## TEXT SEGMENT
Sunday, October 5, 2014


Did you know that the Nissan Frontier is one of the three remaining small pickups for sale today, competing against the Honda Ridgeline and the Toyota Tacoma. In case you hadn’t noticed, most car companies no longer build a smaller truck, and that’s because modern full-size trucks are just as fuel efficient, or even more fuel efficient, than trucks the size of the Frontier.

Most people do not need a larger truck, and that’s the primary reason Nissan still makes the Frontier. Well, that and the fact that it’s now a decade old and quite profitable to continue to build. Let’s take a closer look at one of the only compact trucks you can still buy. 

A fully loaded, Lava Red, Frontier Crew Cab PRO-4X, which is the off-road-ready version of Nissan’s small truck. The Frontier PRO-4X includes skid plates, off-road performance shocks, a locking rear differential, and because my truck had the automatic transmission, hill descent control and hill start assist. Special 16-inch aluminum wheels are also part of the PRO-4X treatment, and they’re wrapped in P265/75R16 B.F. Goodrich Rugged Trail tires.

The truck added the optional Luxury Package ($2,650), which includes leather seats, an 8-way power driver’s seat, a 4-way power front passenger’s seat, heated outside mirrors, a power sunroof, a roof rack with cross bars, and a NissanConnect infotainment system with navigation, Bluetooth music streaming capability, a text messaging assistant, and more. The cargo bed extender and a trailer hitch ran an extra $580, and floor mats were $135, bringing the sticker price to $36,315.

Most owners with a Frontier are comfortable, but some prefer the upper part of the door panel was made of soft material, and I’d prefer the PRO-4X model’s standard cloth seats to the stiff optional leather. Unfortunately, the leather is included in the package that adds the useful NissanConnect infotainment system, a power driver’s seat, and the handy roof rack atop my test truck.

When you need more space: If you don’t need the rear seat for people, you can flip the bottom cushion up to create decent vertical storage room, or you can fold the seat down to create a flat area for items you’d rather carry inside of the truck.

The spacious Frontier Crew Cab’s cargo bed measures just 59.5 inches in length, half an inch short of five feet long. The optional bed extender helps accommodate longer cargo, though, like maybe even a dirt bike, and my test truck had both a factory spray-in bedliner and a Utilitrak bed channel system with four adjustable tie-down cleats.

## Stored data entries
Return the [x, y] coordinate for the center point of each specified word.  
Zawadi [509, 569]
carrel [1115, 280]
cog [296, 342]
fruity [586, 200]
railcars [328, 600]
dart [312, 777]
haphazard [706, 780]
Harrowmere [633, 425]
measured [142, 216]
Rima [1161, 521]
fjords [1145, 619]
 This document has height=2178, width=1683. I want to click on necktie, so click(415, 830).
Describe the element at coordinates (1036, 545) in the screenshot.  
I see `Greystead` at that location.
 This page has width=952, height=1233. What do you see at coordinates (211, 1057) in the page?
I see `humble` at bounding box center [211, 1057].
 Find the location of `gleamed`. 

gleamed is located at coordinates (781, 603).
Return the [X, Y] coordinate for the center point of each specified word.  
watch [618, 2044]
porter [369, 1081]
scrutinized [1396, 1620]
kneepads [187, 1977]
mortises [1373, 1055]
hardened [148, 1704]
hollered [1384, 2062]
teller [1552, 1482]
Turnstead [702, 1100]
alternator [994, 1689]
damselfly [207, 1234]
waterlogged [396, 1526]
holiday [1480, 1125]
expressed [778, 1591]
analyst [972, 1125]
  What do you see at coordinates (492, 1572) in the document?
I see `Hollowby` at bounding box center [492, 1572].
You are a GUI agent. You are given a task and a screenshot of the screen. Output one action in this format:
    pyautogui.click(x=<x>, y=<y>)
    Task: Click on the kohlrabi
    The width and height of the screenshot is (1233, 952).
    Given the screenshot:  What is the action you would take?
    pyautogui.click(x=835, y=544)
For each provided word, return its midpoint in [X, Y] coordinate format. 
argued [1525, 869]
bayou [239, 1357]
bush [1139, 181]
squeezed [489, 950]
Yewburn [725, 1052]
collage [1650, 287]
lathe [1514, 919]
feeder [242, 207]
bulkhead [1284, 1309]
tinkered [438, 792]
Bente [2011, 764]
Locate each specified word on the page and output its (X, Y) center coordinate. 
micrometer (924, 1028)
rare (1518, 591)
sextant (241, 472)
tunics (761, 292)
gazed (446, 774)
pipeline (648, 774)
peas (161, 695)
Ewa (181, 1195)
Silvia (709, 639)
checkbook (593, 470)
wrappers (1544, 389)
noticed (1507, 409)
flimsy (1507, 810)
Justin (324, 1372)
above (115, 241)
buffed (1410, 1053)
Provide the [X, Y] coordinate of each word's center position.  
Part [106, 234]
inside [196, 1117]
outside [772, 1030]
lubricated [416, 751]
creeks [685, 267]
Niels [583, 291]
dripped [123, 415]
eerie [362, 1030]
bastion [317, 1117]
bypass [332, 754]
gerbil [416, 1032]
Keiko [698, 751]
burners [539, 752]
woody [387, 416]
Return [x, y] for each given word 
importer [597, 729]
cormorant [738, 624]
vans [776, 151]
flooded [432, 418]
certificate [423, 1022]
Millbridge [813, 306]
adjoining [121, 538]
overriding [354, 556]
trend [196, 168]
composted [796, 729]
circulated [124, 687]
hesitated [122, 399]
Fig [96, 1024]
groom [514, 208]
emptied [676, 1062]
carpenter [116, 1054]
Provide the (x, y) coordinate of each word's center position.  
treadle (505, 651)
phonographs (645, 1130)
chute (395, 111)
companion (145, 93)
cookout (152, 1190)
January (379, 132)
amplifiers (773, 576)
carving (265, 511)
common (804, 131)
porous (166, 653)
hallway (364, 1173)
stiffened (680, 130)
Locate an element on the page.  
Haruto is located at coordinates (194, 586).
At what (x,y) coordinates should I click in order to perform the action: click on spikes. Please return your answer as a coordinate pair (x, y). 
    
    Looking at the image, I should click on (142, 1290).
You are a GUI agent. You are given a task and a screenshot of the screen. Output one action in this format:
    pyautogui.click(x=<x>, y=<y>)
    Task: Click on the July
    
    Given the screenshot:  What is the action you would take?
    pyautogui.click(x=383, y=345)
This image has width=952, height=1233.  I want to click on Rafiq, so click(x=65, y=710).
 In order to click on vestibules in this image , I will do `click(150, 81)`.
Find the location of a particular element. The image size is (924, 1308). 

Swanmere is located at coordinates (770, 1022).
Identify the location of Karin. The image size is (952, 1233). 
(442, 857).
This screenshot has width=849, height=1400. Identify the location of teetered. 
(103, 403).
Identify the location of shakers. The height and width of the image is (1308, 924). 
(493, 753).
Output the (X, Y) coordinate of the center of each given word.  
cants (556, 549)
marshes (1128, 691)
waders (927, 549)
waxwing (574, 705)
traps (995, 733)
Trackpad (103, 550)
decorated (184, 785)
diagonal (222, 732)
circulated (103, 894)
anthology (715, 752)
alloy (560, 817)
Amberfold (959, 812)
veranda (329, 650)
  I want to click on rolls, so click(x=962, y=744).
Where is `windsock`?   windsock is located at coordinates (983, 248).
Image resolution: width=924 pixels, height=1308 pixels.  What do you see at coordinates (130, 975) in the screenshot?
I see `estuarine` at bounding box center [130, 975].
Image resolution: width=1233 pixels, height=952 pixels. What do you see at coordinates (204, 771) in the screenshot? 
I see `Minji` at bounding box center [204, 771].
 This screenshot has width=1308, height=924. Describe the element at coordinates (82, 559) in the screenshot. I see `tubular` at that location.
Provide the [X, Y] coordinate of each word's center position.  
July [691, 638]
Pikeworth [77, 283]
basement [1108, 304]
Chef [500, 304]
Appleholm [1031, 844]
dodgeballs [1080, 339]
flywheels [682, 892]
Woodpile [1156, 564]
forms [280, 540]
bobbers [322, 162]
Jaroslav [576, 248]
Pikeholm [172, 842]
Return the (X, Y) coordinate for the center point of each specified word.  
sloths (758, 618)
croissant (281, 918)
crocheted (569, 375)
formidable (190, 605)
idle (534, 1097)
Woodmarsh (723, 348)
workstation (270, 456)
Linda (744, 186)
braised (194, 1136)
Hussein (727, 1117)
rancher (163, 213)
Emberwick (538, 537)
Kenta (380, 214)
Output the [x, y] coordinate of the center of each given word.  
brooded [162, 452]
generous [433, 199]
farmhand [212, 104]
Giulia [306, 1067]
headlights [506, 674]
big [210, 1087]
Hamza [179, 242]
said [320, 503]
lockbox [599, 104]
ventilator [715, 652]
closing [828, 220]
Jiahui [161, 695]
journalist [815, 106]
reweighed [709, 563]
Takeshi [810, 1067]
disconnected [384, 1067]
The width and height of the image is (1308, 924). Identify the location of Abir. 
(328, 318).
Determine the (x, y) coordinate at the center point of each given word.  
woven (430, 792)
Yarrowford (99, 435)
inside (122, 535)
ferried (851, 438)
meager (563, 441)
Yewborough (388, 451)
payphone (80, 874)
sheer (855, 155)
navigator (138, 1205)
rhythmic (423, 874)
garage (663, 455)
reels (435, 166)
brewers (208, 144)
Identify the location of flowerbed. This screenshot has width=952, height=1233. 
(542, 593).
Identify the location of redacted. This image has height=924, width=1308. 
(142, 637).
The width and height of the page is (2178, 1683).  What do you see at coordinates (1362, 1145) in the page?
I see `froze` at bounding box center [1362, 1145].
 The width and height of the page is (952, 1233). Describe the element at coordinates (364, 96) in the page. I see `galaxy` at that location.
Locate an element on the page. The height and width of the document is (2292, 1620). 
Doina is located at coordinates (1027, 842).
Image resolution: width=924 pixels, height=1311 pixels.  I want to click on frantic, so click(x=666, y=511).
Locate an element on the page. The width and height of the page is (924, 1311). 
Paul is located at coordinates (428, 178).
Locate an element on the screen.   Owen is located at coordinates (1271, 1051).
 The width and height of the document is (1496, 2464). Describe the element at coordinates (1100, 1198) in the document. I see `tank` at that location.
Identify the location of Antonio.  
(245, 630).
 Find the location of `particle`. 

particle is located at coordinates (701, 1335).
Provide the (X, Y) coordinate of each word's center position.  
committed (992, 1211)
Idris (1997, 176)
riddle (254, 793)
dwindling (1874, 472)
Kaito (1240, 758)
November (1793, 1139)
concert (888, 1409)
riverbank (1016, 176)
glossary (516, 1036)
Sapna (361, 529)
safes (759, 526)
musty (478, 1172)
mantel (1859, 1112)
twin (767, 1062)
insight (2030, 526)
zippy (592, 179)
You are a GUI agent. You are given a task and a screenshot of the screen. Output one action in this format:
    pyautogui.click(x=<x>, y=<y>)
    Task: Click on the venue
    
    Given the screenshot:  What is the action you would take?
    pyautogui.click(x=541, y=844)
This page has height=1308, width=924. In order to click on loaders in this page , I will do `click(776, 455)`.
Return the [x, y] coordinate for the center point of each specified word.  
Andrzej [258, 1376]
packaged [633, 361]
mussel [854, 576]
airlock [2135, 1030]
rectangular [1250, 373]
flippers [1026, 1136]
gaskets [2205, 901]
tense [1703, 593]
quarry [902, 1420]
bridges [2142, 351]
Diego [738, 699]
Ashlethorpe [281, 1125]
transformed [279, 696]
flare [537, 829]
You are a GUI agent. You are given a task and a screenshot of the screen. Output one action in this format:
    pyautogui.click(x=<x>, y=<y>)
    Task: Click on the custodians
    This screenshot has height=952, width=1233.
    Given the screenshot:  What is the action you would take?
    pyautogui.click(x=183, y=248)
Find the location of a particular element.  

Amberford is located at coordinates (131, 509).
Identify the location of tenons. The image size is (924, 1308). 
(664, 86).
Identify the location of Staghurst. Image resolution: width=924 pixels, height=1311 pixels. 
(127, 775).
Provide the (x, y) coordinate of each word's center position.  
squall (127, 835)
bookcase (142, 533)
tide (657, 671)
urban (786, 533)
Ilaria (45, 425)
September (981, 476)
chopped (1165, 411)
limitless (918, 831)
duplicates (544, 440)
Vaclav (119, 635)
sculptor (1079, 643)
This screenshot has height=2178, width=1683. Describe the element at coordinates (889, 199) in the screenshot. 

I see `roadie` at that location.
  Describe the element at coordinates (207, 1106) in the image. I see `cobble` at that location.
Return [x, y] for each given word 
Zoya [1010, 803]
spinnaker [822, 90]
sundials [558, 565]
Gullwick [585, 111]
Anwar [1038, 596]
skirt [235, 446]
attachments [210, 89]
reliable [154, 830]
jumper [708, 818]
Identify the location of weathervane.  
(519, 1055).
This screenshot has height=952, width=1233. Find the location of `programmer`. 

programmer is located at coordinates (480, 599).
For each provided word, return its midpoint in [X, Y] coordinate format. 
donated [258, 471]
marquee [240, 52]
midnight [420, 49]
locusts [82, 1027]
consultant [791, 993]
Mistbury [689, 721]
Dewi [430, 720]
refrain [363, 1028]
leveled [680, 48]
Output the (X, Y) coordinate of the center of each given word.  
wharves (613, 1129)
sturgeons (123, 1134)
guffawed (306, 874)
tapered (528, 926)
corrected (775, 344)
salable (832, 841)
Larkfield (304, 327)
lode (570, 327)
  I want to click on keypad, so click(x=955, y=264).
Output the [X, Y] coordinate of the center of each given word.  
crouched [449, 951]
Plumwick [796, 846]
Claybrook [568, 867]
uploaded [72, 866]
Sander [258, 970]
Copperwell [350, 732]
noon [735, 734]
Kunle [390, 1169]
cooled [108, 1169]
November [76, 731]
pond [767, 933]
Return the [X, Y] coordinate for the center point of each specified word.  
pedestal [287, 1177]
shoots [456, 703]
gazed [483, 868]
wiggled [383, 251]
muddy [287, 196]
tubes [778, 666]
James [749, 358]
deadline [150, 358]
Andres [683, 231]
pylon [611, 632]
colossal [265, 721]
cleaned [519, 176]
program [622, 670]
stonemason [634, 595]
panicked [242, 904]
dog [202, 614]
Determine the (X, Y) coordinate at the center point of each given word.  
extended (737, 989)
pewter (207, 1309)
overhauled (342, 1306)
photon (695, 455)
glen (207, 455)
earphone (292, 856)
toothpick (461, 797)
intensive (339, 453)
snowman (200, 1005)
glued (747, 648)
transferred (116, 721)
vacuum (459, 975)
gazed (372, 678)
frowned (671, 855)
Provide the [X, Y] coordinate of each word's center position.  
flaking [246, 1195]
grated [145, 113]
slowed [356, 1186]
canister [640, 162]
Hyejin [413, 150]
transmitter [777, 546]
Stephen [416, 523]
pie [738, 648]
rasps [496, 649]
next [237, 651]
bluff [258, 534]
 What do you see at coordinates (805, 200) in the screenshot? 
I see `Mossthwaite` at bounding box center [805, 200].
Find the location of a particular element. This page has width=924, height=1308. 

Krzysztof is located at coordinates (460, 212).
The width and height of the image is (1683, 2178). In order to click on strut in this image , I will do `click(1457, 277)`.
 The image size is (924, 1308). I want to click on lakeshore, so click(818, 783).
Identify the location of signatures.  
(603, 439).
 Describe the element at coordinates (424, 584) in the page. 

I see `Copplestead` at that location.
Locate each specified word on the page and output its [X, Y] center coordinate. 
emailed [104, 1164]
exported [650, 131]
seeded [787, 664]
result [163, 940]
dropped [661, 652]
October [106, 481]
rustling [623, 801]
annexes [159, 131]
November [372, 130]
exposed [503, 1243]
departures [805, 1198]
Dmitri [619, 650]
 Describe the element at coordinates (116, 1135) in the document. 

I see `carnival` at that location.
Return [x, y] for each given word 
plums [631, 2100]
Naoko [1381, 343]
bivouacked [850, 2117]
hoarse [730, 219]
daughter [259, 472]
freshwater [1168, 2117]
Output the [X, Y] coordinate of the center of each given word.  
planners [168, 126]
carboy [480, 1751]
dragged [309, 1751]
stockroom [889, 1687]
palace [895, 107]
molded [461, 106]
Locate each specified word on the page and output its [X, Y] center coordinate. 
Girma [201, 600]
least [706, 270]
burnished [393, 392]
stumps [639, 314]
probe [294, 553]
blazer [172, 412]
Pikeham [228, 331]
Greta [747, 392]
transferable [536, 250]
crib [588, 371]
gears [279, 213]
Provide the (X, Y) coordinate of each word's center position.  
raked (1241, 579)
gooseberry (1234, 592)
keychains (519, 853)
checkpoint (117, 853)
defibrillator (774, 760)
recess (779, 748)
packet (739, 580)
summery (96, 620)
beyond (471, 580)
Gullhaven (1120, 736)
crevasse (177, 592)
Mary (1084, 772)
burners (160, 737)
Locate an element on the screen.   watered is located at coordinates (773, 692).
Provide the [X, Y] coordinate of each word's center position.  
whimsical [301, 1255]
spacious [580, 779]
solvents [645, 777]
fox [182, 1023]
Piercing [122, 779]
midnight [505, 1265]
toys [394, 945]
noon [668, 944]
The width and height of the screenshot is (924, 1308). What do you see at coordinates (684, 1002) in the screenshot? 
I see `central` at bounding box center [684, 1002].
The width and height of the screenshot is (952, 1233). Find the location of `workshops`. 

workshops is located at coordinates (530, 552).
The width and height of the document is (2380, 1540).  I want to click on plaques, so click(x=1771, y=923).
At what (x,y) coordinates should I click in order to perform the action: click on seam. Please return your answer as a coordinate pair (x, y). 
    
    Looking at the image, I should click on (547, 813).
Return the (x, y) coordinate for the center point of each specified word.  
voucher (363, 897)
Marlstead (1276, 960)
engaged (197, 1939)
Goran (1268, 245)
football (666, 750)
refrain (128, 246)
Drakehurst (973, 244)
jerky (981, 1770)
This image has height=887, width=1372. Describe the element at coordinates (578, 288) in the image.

## REQUIRED ACTION 1
In the Nissan Frontier review, what was the price of the optional Luxury Package?
## REQUIRED ACTION 2
Repeat the portion of the Nissan Frontier review starting with "The spacious Frontier" and going on through "adjustable tie-down cleats.".

## ANSWER AREA 1
$2,650

## ANSWER AREA 2
The spacious Frontier Crew Cab’s cargo bed measures just 59.5 inches in length, half an inch short of five feet long. The optional bed extender helps accommodate longer cargo, though, like maybe even a dirt bike, and my test truck had both a factory spray-in bedliner and a Utilitrak bed channel system with four adjustable tie-down cleats.